Pretty soon Torso Man came by with a shirt on, holding Amarillo tight by the upper arm. In his free hand, he had my mother's magnolia. He marched Amarillo right into Dr. Eklund's office and I heard him yelling, "A damned thief in my own house."
     My mother called to me, but not from our back door -- from Eklund's office. Inside, she was standing by a white porcelain examining table. Eurydice's corpse was laid out on the table. Eklund had on his "don't get upset" expression, and Mrs. Guyuski was there, holding my mother's magnolia, which had turned brown. Guyuski was crying big mascara tears. I could see from Amarillo's set face she hadn't told anybody anything.
     My mother gave me the look. She said, "Baby, why did you give Mrs. Guyuski my flower?"
     "Because I promised."
     She said, "Lorraine, you know better than to make promises you can't keep," and she gave Mrs. Guyuski the flower. The Guyuskis went home still yelling at each other and they took Amarillo with them. My mother and I went home in silence, and that's the way it was all day. I had to go to my room and take a nap, and my Daddy came home birdless and frogless for a change.
     But there were the birds still out on the griddle. I'd forgotten them. By the time I remembered, they had cooked down to greasy, charred lumps. They smelled awful when I tried to pry them off the pan.
      As I was working on the birds, Amarillo came running up like the Calvary was at her back. She was all dressed up in a peach dress and new black patent leather shoes with taps on them. She broke into shuffle, ball, change, step on the walkway. It sounded like gunfire.
     She said, "My daddy and Mama are sorry they called me a thief. They bought me new clothes to make up . Now they want me to go to the revival at the Baptist church and testify. Damned if I'll do it."
     "That sure is a pretty dress," I lied.
     She was poking the white coals with a chinaberry stick. "Thief's dress," she said.
     "You deserve a nice dress."
      "Thieves don't get paid. Thieves go to the electric chair."

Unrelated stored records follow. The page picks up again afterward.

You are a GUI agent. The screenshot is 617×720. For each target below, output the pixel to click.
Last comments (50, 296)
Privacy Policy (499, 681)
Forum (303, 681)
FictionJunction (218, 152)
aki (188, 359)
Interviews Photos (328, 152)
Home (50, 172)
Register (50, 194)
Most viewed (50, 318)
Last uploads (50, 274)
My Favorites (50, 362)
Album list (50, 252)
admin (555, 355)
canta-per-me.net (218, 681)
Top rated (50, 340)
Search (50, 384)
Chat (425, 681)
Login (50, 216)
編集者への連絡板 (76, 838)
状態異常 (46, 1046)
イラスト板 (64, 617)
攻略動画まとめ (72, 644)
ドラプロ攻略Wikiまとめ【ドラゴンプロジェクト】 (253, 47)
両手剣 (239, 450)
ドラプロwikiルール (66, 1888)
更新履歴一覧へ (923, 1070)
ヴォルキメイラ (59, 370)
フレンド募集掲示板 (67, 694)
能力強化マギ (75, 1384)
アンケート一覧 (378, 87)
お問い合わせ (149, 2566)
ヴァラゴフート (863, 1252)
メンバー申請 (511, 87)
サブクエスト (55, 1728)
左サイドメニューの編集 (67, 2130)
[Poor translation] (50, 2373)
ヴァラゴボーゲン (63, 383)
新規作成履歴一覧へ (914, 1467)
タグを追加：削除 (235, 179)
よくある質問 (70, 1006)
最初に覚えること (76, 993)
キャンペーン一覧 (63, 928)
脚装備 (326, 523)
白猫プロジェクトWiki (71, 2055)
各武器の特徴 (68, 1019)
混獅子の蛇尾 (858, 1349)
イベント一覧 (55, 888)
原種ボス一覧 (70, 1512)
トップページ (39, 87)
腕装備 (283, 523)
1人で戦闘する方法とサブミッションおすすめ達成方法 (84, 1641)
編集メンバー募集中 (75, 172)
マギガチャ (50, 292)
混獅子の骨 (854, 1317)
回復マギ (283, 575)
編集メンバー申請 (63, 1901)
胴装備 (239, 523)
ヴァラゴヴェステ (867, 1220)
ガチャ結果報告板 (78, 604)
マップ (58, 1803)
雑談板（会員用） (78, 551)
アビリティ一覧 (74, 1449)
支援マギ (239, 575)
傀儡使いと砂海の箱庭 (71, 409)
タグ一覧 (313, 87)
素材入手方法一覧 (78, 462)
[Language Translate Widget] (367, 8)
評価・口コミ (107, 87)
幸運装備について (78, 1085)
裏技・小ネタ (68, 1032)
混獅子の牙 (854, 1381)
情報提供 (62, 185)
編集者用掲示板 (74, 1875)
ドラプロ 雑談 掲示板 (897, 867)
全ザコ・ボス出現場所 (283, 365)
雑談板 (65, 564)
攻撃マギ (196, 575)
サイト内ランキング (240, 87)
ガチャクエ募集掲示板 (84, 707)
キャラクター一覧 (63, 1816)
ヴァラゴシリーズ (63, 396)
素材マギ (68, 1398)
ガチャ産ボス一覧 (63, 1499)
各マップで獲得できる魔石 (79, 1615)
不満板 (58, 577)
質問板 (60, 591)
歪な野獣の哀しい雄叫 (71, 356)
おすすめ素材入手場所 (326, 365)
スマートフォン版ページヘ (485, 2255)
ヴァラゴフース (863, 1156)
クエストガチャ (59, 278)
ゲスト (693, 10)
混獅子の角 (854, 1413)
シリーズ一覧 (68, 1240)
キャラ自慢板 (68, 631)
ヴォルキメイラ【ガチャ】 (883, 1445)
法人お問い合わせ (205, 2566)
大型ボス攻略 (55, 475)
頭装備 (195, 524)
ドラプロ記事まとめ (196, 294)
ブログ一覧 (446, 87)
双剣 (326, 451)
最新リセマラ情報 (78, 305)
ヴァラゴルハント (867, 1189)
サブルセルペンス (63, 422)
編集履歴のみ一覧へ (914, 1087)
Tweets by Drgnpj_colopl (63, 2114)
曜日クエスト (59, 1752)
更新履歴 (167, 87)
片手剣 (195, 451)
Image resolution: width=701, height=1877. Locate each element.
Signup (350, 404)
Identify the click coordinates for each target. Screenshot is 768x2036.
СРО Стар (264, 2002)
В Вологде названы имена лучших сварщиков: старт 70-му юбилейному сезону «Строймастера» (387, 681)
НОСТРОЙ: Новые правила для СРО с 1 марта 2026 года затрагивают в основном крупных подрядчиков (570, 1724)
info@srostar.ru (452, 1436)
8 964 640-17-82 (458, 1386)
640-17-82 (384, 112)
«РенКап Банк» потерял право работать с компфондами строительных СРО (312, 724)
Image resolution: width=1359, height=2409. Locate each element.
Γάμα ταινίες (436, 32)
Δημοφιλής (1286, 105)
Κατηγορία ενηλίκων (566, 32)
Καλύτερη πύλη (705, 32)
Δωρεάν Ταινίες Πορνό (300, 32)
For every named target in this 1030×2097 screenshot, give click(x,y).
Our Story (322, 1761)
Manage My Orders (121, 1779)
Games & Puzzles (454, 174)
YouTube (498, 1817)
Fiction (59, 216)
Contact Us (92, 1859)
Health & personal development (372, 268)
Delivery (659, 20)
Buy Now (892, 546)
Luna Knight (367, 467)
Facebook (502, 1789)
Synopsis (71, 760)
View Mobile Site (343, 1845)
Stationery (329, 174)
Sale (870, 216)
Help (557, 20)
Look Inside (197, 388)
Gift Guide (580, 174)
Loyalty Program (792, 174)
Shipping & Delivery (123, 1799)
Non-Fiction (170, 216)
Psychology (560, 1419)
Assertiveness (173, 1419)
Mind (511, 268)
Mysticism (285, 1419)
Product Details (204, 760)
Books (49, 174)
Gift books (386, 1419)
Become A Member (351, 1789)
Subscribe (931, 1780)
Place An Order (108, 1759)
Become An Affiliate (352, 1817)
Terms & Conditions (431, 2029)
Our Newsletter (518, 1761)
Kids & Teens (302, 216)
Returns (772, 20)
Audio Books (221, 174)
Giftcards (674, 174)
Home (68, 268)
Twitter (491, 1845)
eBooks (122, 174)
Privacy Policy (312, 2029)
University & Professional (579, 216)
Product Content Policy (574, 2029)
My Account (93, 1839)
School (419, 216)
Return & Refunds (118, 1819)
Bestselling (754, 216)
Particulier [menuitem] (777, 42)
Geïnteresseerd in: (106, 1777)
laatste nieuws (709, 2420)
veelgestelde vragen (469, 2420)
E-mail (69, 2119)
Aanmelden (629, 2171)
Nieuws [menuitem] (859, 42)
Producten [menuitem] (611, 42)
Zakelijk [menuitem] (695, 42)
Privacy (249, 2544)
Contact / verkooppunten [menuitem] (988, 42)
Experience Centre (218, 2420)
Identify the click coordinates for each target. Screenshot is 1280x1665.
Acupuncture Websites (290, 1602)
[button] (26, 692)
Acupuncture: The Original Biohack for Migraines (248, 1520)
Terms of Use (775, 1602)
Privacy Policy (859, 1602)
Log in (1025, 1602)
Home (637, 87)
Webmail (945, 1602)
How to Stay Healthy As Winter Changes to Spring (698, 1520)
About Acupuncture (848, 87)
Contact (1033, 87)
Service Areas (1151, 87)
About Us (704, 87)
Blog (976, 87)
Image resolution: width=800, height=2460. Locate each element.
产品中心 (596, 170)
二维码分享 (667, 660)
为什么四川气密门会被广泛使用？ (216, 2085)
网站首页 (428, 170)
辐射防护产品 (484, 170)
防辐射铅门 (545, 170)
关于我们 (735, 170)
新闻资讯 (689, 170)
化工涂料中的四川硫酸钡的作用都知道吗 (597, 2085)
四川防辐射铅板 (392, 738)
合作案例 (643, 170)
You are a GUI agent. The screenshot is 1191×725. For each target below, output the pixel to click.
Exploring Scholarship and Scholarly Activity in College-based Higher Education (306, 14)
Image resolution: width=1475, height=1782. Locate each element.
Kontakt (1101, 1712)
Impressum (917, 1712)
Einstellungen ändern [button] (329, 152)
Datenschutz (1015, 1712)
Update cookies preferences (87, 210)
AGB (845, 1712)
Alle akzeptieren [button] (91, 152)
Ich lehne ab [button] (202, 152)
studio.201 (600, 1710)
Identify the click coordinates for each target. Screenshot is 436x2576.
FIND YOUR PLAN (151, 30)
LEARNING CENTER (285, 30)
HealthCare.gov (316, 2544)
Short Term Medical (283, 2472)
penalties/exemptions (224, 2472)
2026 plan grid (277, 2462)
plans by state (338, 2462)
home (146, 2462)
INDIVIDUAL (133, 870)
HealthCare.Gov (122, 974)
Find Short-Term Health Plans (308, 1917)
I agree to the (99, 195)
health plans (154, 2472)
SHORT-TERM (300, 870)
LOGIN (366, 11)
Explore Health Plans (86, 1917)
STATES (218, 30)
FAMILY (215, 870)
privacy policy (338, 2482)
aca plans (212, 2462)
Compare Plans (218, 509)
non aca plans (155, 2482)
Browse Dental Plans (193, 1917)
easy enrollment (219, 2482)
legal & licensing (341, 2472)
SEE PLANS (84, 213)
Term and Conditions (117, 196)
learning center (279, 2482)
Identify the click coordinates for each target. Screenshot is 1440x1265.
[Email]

     "No," I said, "just murderers."
     "I'm going to burn it up," she said, and before I knew it, she jumped into the fire with both feet. A little ash stirred up out of the white coals and her frilly nylon skirt smoked and curled around the edges. Amarillo stood there shivering like she had a chill.
      At first I couldn't move. When I reached for her the heat from the coals was too hot for my hands. It was her skirt I finally got hold of, and I pulled as hard as I could. She just walked out on her own like she was walking on ice cubes. Not screaming or crying, she was calm, and her shoes were charred, but the lace around her socks hadn't burned.
     "Mama --Mama," I screamed. "Mama."
     I came screaming into the kitchen as my mother was running in the front door yelling, "Baby, baby, where are you?"
     She grabbed me before I could run out into the street. I tried to tell her, but the more I tried, all I could say was, "burned, burned," and my mother was looking all over me for the burned place. When I finally got it out--"Amarillo"-- she ran out the back door and I ran with her. The coals were pink and white and there was a trail of coals and ashes, but Amarillo was gone like she'd gone up in smoke.
     It took all the neighbors, my daddy, her parents, the sheriff and his deputies all day and the next to find her, and then it was my daddy's bird dog Lady who found her.
     Lady started scratching at the storm cellar door, until somebody found the key, and when Amarillo's daddy carried her out, I thought she was dead. Her eyes were stuck shut like she had conjunctivitis, but she never cried. She was in the hospital for about a year. They said her skin came off her feet like socks.
     I went to see her one time. Mrs. Jenkins, her nurse, was my mother's friend and she let me in, although I wasn't old enough to be there. There were some real pretty paper dolls an old lady had given me--skinny twenties-looking flappers with Marcel led hair, whose paper clothes were antebellum hoop skirts. Nothing about those paper dolls matched.
      They were the kind of thing Amarillo used to get a kick out of, but when I gave them to her, she didn't laugh or say much. By this time she'd had gangrene and lost a couple of toes.
The only thing she did say was: "Lorraine, I've decided I'm going to be a singer instead of a tap dancer when I go to Hollywood."